Alexandre Kojève, Russian by birth but better known as the French philosopher who in the 1930s delivered a powerful reinterpretation of Hegel through a lens that blended Marxism, Existentialism and a lighter version of psychoanalysis (see Tihanov, 2004), was a thinker who, in his later work, sought to revive the classic Greek virtues of wisdom over mere philosophy. After 1945, this aspiration led him to embrace practical action as advisor and policy-maker in the inner circles of power in Paris and among those who were to nurture the idea of what was to become the European Union. Jacob Taubes, intensely interested in the work of Carl Schmitt, who became one of Kojève’s most important interlocutors in the 1950s, noted that there was something ‘adventurous’ (abenteuerlich) about Kojève’s thinking. 1 In this article, I mean by ‘adventure’ the multiple journeys that Kojève made between philosophy and wisdom; he thought of the two, particularly later on in his career, as distinctly non-identical. I trace Kojève’s transition from philosophy to practice, which was motivated by his quest for wisdom by outlining in some detail his stance on globalisation and the role of the state in his post-war dialogue with Carl Schmitt.
Kojève’s major philosophical work displays an idiosyncratically Marxist interpretation of Hegel, richly amalgamated with existentialist ideas. 2 The very birth of the master–slave couple is portrayed as the result of free choice, and, in this sense, as an existential act. Although Kojève (1969: 43) postulates that both the future master and the future slave are granted equal freedom to create themselves, as such, this seems to be true only of the future slave: he prefers subjugation to demise. The master to be, on the other hand, has to make an altogether different decision. He must decide whether to kill his rival the slave or to let him live. Since each of the two opponents seeks recognition by the other in the fight, the stronger one, if he kills the weaker, will survive the struggle alone, with no one left to recognise him as victor. Therefore, he must spare the life of his adversary and overcome him, in Kojève’s account, ‘dialectically’; that is, ‘he must leave him life and consciousness, and destroy only his autonomy’ (Kojève, 1969: 15). If we opt for a post-structuralist reading of Kojève’s proposition, we might say that his imagination finds at the start of human history the somewhat histrionic scene of a ‘struggle to the death’ with no bodies left behind.

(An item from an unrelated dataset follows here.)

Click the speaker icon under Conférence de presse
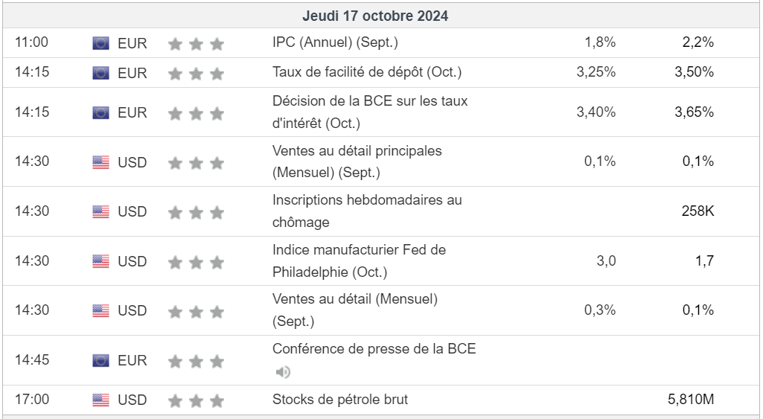 (282, 372)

What is of crucial importance here, I think, is the notion of philosophy as conditioned by a regime of violence, of naked power. That particular form of knowledge that is enabled through acceptance of violence is philosophy. Wisdom, on the other hand, begins – only as potentiality – when violence and naked power are no longer needed as facilitators of knowledge. This interpretation opens, in my view, the distinctive gap between philosophy and wisdom that so much of Kojève’s work seeks to fill.
In order to grasp Kojève’s point about wisdom being available only as potentiality, it is vital to introduce at this point Kojève’s distinction between practical, theoretical and philosophical discourses. 3 Practical discourses are not subject to differentiation along the lines of true or false; they are discourses driven by necessity or desire and measured by their real impact. Theoretical discourses, on the other hand, are not about real impact (theoretical discourses, Kojève quips, ‘are discourses that end peacefully’ [Kojève, 2002]); but they can be judged on the grounds of verity or falsity. Theoretical discourses can be about any aspect of reality except the theory itself; they are discourses that exclude themselves as objects of reflection. Now, philosophy is precisely a discourse that interrogates itself, its own possibility. Wisdom, on this reading, is philosophy in its entirety, not as a compendium of knowledge, but as time-flow, the entirety of philosophy’s dialogue with itself. Wisdom is philosophy that has arrived – discursively, rather than in silence (and this is a crucial moment) at self-awareness. Kojève seems to imply that it was only Hegel who brought philosophy to the state of self-awareness, and thus to wisdom, by constructing an identity between concept and time (philosophy’s journey through time). In a sense, one might venture the conclusion that the end of history replicates the end of philosophy, which, having arrived at a state of self-awareness with Hegel, was supplanted by wisdom. In reality, Kojève’s argument appears to have been more nuanced than that. What Hegel did was to show what wisdom was, not to reach it; his philosophical discourse continued to be a quest for wisdom, as this is what philosophy is by definition. But with Hegel we knew for the first time that what philosophy had been after even before was precisely wisdom. Hegel did not attain wisdom, for he could not prove the principles of his own philosophy; instead, he offered a rationale for philosophy as such. So, the philosophical discourse remained open, and wisdom continued to be an idea that one – thanks to Hegel – could recognise but could not attain.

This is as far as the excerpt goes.